• [Your task]: Write out, without any change, the lines in the material below that run from the line with "1024x742 pixels. How" through the line with "Given: Click the", both included.

• [Given information]:
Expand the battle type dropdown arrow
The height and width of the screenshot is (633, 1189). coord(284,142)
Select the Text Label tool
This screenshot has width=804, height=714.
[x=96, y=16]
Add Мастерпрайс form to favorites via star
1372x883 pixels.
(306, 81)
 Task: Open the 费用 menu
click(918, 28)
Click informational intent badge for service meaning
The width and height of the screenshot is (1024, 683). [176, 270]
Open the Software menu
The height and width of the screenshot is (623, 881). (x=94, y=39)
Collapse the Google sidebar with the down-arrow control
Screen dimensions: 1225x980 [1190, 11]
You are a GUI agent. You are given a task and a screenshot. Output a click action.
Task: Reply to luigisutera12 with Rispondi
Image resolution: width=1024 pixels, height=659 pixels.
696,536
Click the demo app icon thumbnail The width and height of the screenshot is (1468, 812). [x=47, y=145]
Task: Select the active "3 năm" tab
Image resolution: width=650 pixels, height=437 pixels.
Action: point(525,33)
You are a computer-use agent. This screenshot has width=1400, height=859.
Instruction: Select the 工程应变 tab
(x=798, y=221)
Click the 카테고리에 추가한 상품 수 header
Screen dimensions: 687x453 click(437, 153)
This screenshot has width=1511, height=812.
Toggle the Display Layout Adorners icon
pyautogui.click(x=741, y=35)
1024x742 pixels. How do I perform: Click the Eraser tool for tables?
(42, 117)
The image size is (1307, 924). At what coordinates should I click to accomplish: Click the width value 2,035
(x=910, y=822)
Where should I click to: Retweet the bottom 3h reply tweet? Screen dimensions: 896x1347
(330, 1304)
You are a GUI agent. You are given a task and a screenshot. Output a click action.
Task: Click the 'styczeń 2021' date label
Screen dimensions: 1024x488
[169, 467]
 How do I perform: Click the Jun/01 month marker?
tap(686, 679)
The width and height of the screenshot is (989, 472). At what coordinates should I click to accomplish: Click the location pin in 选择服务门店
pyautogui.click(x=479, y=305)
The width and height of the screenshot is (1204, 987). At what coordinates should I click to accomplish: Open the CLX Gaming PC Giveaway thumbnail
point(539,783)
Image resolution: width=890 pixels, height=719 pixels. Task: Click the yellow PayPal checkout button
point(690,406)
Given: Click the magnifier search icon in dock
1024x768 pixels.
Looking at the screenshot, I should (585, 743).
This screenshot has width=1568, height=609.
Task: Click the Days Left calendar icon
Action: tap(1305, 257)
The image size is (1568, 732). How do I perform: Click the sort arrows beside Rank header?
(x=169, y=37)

• [The answer]:
1024x742 pixels. How do I perform: Click the Eraser tool for tables?
(42, 117)
The image size is (1307, 924). At what coordinates should I click to accomplish: Click the width value 2,035
(x=910, y=822)
Where should I click to: Retweet the bottom 3h reply tweet? Screen dimensions: 896x1347
(330, 1304)
You are a GUI agent. You are given a task and a screenshot. Output a click action.
Task: Click the 'styczeń 2021' date label
Screen dimensions: 1024x488
[169, 467]
 How do I perform: Click the Jun/01 month marker?
tap(686, 679)
The width and height of the screenshot is (989, 472). At what coordinates should I click to accomplish: Click the location pin in 选择服务门店
pyautogui.click(x=479, y=305)
The width and height of the screenshot is (1204, 987). At what coordinates should I click to accomplish: Open the CLX Gaming PC Giveaway thumbnail
point(539,783)
Image resolution: width=890 pixels, height=719 pixels. Task: Click the yellow PayPal checkout button
point(690,406)
Given: Click the magnifier search icon in dock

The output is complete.